■ Exercise
Revise the SLURM guide below by copying everything from "A lot of people" down to "can actually run." with "intimidating" changed to "daunting".

■ Passage to read
A Practical Guide to SLURM on HPC Clusters

A lot of people have asked me how I use compute clusters for research. It's one of those things that looks intimidating at first, but once you understand the basic idea, it clicks pretty fast. This post walks through SLURM — the scheduler used on most HPC systems — from scratch, with real examples you can actually run.

1. What Is SLURM, and Why Does It Exist?

Imagine a shared supercomputer with hundreds of CPU and GPU nodes. Dozens of researchers all want to run jobs at the same time. Without some kind of traffic controller, it would be chaos — people stepping on each other's resources, no fairness, no accounting.

SLURM (Simple Linux Utility for Resource Management) is that traffic controller. You describe what resources you need and what you want to run, and SLURM figures out when and where to actually execute it. You don't log into a compute node directly — you hand your job to SLURM and it handles the rest.

The mental model is simple: SLURM is a queue manager. You submit jobs, they wait in line, and when resources free up, your job runs. The scheduler tries to be fair and efficient across all users on the system.

2. Core Concepts Worth Knowing

Nodes

Each physical machine in the cluster is a node. Some nodes have only CPUs, others have GPUs attached. You generally never interact with them directly — SLURM abstracts them away and decides where your job lands.

Partitions

A partition is a named group of nodes with its own rules: maximum job duration, allowed users, resource limits, and so on. Think of it like different lanes on a highway. You pick a partition based on what kind of job you're running — a quick test, a multi-day training run, or something that needs a GPU.

■ Records provided

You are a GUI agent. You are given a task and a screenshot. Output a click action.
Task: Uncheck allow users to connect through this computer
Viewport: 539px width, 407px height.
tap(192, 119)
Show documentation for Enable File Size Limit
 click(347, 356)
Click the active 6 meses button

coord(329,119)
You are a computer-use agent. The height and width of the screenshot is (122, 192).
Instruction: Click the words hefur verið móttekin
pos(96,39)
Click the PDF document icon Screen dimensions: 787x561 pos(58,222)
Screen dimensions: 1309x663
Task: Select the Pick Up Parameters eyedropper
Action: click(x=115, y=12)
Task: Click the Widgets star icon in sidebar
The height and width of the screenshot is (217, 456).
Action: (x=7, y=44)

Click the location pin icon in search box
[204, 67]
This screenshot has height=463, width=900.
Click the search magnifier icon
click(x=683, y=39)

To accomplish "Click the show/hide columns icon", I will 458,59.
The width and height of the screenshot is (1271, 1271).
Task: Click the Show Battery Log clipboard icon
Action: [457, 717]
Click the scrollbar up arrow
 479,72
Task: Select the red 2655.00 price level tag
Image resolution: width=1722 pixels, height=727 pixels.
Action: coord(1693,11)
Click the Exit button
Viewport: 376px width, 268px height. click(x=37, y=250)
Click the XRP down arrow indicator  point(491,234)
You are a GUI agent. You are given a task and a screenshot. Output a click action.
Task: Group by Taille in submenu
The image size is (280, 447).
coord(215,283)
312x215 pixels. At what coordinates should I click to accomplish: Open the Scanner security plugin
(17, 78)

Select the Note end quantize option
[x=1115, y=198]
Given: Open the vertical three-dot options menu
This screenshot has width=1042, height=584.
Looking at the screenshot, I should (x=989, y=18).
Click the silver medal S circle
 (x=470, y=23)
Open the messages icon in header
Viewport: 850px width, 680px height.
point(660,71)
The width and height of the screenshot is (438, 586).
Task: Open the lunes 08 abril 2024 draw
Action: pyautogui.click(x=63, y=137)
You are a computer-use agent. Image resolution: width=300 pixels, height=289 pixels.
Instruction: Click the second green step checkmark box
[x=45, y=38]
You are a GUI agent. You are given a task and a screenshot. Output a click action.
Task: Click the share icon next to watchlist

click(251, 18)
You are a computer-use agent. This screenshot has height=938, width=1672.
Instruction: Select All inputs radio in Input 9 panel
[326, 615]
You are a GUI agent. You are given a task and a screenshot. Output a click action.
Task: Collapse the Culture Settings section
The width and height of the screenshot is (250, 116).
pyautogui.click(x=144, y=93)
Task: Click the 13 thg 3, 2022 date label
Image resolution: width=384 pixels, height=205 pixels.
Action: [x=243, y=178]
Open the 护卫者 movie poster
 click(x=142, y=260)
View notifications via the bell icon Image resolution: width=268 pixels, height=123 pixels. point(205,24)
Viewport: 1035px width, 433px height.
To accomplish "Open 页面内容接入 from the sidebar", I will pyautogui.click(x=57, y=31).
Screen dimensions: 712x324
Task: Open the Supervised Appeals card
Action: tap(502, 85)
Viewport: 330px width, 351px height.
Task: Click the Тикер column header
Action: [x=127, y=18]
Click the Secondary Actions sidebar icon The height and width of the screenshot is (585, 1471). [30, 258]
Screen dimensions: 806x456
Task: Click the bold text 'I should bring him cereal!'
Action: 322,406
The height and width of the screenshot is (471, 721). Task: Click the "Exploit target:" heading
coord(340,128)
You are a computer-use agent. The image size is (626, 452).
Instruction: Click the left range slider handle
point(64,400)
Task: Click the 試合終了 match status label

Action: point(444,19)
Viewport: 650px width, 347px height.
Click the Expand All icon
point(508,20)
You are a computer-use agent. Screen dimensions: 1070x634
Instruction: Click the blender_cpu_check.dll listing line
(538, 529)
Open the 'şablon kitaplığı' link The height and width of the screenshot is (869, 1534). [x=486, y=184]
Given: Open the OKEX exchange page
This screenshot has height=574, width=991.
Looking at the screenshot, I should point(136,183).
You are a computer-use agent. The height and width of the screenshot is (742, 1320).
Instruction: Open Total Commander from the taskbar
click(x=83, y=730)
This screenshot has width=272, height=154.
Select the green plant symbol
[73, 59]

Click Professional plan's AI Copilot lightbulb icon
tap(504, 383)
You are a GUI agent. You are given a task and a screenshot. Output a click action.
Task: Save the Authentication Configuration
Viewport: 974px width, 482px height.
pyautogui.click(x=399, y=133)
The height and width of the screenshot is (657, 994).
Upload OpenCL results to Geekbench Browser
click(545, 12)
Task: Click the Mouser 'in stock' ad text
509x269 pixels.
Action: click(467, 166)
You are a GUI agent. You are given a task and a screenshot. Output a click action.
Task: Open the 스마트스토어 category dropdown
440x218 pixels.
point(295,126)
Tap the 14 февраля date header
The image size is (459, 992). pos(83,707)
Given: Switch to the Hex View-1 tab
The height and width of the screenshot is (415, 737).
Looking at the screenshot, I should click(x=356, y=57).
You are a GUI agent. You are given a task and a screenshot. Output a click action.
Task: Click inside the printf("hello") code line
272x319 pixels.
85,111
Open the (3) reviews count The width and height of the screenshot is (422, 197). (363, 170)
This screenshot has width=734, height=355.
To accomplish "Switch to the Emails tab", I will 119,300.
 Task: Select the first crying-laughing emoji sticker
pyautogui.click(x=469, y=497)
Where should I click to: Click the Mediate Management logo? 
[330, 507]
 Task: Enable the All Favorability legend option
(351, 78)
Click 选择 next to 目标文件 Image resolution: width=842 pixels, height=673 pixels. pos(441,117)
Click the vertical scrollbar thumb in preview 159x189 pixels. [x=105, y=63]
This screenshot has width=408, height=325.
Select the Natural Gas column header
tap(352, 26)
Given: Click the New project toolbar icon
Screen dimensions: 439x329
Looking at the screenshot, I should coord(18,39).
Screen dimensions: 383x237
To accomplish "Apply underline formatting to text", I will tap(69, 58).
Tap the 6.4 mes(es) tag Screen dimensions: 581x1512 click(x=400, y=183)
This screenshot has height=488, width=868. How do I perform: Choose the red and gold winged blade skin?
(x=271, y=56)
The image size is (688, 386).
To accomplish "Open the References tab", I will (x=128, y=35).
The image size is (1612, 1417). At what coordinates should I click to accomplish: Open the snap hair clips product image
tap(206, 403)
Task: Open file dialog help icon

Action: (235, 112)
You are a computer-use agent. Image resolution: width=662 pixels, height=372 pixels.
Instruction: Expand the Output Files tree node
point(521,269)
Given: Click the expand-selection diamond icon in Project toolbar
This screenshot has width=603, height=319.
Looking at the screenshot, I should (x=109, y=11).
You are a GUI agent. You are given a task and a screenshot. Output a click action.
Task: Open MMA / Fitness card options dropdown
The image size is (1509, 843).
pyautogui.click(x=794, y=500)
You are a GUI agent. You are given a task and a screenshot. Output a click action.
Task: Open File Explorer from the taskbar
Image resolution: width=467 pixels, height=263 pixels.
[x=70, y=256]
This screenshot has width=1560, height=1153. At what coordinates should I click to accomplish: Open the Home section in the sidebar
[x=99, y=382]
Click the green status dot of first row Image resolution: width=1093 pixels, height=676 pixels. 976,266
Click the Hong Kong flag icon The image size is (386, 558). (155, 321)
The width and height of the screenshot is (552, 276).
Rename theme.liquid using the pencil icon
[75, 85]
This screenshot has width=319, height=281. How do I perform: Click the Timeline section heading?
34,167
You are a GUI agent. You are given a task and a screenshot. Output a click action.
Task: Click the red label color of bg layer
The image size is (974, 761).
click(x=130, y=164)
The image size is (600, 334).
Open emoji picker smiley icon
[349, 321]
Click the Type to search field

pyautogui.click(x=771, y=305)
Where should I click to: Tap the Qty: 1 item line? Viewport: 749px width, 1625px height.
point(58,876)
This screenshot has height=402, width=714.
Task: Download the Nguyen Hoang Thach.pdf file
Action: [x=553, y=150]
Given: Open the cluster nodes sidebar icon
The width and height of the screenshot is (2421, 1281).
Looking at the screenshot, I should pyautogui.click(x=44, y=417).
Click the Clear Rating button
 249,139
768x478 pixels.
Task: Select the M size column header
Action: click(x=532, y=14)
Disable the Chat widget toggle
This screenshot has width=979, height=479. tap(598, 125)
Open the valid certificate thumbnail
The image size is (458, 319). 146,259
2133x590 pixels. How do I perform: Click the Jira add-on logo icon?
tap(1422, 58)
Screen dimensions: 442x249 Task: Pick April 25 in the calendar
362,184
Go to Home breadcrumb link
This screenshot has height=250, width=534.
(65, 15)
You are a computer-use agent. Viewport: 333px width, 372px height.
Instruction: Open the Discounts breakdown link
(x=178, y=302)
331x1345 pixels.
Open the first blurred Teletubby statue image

■ Result of the task
A lot of people have asked me how I use compute clusters for research. It's one of those things that looks daunting at first, but once you understand the basic idea, it clicks pretty fast. This post walks through SLURM — the scheduler used on most HPC systems — from scratch, with real examples you can actually run.